*** Page excerpt

Miso and many other naturally fermented macrobiotic products are now made in Canada by artisan producers. Kudos to Shinmeido Miso on Denman Island which was the first miso Mom ever tried that was made in Canada. Traditional Miso, north of Toronto in Claremont is one of only a select few companies in Ontario that process miso. Fermented locally and made with soybean, brown rice, barley or chickpeas. It is excellent.

Miso Salmon with Roasted Hazelnuts

Yield: 4 portions

  • ¼ cup (60 ml) miso
  • 2 tbsp (30 ml) off-dry Riesling or similar
  • 1 tsp (5 ml) canola oil
  • 1 salmon filet (2 lb/1kg) boneless with skin on, cut into 4 portions.
  • ½ tsp (2 ml) crushed black pepper
  • ⅓ to ½ cup (75 to 125 ml) chopped roasted hazelnuts

Preheat oven to 375 degrees F. Combine miso and wine and spread it over top of the salmon. Sprinkle with pepper and hazelnuts. Heat a frying pan over high heat and add the oil. Place salmon skin side down in the pan and cook for medium-high heat for one minute. Transfer the pan to the over for 4-5 minutes or until opaque and beginning to flake. Carefully remove the salmon flesh from the skin. Serve immediately.

Serve with a nice wild rice pilaf and lentil salad with heaps of local greens for a great main course followed with platz for dessert.

As a Guelph alumni, my first university course in Applied Food Science was in the Macdonald Institute Food Lab. Shout out to my professors Valerie Allen and Jean Hume. What great memories at Guelph from times long ago. That same food lab has now undergone major renovations this year to become a state of the art cooking facility and culinary broadcast studio honouring mom. Food Day Canada looks forward to helping inspire the next generation of food leaders in Canada and beyond.

******
*** Material supplied

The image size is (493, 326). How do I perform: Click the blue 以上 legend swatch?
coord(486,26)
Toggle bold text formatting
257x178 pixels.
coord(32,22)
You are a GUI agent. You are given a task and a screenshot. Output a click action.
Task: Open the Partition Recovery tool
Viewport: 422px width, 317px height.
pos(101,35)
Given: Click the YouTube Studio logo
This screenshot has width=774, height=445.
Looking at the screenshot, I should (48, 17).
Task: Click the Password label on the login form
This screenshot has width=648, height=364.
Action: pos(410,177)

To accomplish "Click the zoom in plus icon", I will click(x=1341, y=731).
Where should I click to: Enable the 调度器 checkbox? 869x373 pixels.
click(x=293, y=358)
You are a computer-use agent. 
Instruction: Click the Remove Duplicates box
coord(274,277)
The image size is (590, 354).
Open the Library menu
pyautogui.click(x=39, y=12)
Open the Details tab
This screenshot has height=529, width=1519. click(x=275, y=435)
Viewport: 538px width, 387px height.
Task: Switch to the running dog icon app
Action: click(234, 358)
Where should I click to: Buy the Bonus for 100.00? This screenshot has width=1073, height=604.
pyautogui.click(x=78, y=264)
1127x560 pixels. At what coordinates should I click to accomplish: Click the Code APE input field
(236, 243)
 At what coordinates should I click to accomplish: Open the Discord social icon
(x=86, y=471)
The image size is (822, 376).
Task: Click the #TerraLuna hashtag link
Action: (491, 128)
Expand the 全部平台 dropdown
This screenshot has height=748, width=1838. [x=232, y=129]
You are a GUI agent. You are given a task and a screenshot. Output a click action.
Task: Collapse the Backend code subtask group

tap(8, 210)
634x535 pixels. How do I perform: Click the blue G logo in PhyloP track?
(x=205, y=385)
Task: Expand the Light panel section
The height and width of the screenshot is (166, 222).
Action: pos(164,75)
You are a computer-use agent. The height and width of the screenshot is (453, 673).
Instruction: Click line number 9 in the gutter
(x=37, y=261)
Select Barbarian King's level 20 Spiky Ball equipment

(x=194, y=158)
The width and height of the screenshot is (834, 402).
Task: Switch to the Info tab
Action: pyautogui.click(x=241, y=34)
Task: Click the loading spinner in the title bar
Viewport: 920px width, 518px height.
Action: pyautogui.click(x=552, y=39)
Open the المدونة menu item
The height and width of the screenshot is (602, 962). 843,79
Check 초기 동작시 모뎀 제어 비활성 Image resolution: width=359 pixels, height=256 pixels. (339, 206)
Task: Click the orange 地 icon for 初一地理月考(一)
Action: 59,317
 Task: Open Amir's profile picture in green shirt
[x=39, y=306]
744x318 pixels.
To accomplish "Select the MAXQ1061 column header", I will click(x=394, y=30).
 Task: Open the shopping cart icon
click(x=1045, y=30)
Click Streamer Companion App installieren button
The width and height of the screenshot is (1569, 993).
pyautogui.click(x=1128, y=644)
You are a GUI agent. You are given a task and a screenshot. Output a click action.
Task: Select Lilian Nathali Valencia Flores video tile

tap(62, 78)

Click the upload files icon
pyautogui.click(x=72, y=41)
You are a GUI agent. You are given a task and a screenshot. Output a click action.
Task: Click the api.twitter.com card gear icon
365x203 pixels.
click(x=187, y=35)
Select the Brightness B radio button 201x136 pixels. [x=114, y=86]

******

What to work on.
[A] According to the miso salmon excerpt, to what temperature should the oven be preheated?
[B] Retype the miso salmon excerpt from "Miso Salmon with" to "platz for dessert.".

Answers to the exercise.
[A] 375 degrees F.

[B]
Miso Salmon with Roasted Hazelnuts

Yield: 4 portions

  • ¼ cup (60 ml) miso
  • 2 tbsp (30 ml) off-dry Riesling or similar
  • 1 tsp (5 ml) canola oil
  • 1 salmon filet (2 lb/1kg) boneless with skin on, cut into 4 portions.
  • ½ tsp (2 ml) crushed black pepper
  • ⅓ to ½ cup (75 to 125 ml) chopped roasted hazelnuts

Preheat oven to 375 degrees F. Combine miso and wine and spread it over top of the salmon. Sprinkle with pepper and hazelnuts. Heat a frying pan over high heat and add the oil. Place salmon skin side down in the pan and cook for medium-high heat for one minute. Transfer the pan to the over for 4-5 minutes or until opaque and beginning to flake. Carefully remove the salmon flesh from the skin. Serve immediately.

Serve with a nice wild rice pilaf and lentil salad with heaps of local greens for a great main course followed with platz for dessert.